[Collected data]
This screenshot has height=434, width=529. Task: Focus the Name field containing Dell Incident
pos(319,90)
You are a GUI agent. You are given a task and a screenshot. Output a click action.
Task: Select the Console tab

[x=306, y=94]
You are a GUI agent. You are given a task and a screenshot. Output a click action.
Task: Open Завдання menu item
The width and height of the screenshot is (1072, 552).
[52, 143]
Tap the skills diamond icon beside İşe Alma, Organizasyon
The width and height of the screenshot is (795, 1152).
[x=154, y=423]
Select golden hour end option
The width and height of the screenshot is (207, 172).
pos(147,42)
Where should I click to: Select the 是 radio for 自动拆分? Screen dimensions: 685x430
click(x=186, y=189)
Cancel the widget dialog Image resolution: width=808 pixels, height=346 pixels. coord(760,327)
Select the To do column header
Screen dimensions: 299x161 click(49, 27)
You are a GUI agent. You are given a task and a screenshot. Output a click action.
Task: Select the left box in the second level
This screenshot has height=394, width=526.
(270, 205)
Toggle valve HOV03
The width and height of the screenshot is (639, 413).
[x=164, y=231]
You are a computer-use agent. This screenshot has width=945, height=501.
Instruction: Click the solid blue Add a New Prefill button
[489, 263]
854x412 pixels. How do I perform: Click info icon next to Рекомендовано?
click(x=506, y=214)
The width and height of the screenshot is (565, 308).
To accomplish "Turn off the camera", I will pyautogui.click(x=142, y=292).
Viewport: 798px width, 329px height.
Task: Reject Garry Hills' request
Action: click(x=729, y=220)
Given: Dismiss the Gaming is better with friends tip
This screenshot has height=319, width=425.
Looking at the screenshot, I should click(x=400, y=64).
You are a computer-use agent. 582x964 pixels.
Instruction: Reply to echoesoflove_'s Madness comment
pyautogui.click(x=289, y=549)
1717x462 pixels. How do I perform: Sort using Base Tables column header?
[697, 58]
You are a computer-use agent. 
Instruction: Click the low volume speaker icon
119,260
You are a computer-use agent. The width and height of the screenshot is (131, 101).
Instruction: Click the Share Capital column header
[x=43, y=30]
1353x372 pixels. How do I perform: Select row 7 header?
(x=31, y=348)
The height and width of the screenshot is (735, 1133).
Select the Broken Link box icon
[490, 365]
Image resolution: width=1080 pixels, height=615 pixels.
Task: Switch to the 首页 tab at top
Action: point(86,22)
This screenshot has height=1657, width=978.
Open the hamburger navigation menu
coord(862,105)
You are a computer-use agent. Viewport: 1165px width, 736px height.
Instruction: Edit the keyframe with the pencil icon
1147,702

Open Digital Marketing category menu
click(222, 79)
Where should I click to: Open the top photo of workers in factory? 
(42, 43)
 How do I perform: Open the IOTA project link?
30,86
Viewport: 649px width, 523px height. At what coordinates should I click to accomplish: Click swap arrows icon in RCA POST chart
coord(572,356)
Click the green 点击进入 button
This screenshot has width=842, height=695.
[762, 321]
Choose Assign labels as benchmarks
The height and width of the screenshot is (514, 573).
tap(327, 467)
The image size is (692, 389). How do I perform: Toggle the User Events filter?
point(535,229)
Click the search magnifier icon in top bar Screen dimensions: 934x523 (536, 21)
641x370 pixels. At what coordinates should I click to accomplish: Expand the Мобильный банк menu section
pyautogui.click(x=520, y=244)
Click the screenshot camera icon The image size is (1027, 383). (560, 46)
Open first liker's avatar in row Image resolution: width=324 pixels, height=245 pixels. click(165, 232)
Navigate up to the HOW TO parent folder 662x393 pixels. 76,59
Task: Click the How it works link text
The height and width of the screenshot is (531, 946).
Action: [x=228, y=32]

» **TASK TO COMPLETE**
Lines from the one with "The height and width of the screenshot is (531, 946)." through the last line above must be printed exactly; no other line is to appear.

» **OUTPUT FOR THIS TASK**
The height and width of the screenshot is (531, 946).
Action: [x=228, y=32]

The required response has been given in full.